[TASK GOAL] An exact reproduction of every record is required.

··· DATA TO USE

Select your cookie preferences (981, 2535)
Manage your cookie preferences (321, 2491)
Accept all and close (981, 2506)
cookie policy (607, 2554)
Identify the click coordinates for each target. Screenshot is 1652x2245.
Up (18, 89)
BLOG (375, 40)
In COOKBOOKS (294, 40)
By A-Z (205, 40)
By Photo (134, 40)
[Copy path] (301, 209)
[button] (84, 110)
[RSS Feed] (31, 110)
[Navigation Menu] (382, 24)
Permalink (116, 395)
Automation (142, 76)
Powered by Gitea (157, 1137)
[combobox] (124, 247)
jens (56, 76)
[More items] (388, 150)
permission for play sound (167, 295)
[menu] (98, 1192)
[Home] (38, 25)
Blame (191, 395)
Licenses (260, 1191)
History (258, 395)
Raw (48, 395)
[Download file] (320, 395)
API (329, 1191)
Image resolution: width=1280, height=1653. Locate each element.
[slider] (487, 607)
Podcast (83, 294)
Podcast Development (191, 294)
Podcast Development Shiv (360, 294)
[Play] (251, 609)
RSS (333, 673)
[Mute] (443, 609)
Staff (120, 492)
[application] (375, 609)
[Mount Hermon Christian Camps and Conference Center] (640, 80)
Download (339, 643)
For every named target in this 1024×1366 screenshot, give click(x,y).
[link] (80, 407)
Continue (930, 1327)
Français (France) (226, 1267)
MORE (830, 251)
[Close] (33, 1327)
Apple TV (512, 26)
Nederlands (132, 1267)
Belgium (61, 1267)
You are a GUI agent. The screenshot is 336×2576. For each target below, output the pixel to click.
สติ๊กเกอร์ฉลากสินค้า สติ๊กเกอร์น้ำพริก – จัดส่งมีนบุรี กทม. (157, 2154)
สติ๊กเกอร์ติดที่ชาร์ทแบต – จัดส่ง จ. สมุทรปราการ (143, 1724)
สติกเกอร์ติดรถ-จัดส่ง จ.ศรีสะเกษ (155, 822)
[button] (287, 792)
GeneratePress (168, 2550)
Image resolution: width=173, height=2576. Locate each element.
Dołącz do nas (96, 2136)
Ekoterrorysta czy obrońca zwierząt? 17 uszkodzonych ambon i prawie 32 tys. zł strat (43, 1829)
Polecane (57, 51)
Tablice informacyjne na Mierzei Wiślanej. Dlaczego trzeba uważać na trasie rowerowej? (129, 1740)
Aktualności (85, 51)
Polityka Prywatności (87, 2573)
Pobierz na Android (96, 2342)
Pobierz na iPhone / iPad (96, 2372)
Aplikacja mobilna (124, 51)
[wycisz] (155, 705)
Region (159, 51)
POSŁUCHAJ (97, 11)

······

[SOLUTION TO THIS EXERCISE]
Select your cookie preferences (981, 2535)
Manage your cookie preferences (321, 2491)
Accept all and close (981, 2506)
cookie policy (607, 2554)
Identify the click coordinates for each target. Screenshot is 1652x2245.
Up (18, 89)
BLOG (375, 40)
In COOKBOOKS (294, 40)
By A-Z (205, 40)
By Photo (134, 40)
[Copy path] (301, 209)
[button] (84, 110)
[RSS Feed] (31, 110)
[Navigation Menu] (382, 24)
Permalink (116, 395)
Automation (142, 76)
Powered by Gitea (157, 1137)
[combobox] (124, 247)
jens (56, 76)
[More items] (388, 150)
permission for play sound (167, 295)
[menu] (98, 1192)
[Home] (38, 25)
Blame (191, 395)
Licenses (260, 1191)
History (258, 395)
Raw (48, 395)
[Download file] (320, 395)
API (329, 1191)
Image resolution: width=1280, height=1653. Locate each element.
[slider] (487, 607)
Podcast (83, 294)
Podcast Development (191, 294)
Podcast Development Shiv (360, 294)
[Play] (251, 609)
RSS (333, 673)
[Mute] (443, 609)
Staff (120, 492)
[application] (375, 609)
[Mount Hermon Christian Camps and Conference Center] (640, 80)
Download (339, 643)
For every named target in this 1024×1366 screenshot, give click(x,y).
[link] (80, 407)
Continue (930, 1327)
Français (France) (226, 1267)
MORE (830, 251)
[Close] (33, 1327)
Apple TV (512, 26)
Nederlands (132, 1267)
Belgium (61, 1267)
You are a GUI agent. The screenshot is 336×2576. For each target below, output the pixel to click.
สติ๊กเกอร์ฉลากสินค้า สติ๊กเกอร์น้ำพริก – จัดส่งมีนบุรี กทม. (157, 2154)
สติ๊กเกอร์ติดที่ชาร์ทแบต – จัดส่ง จ. สมุทรปราการ (143, 1724)
สติกเกอร์ติดรถ-จัดส่ง จ.ศรีสะเกษ (155, 822)
[button] (287, 792)
GeneratePress (168, 2550)
Image resolution: width=173, height=2576. Locate each element.
Dołącz do nas (96, 2136)
Ekoterrorysta czy obrońca zwierząt? 17 uszkodzonych ambon i prawie 32 tys. zł strat (43, 1829)
Polecane (57, 51)
Tablice informacyjne na Mierzei Wiślanej. Dlaczego trzeba uważać na trasie rowerowej? (129, 1740)
Aktualności (85, 51)
Polityka Prywatności (87, 2573)
Pobierz na Android (96, 2342)
Pobierz na iPhone / iPad (96, 2372)
Aplikacja mobilna (124, 51)
[wycisz] (155, 705)
Region (159, 51)
POSŁUCHAJ (97, 11)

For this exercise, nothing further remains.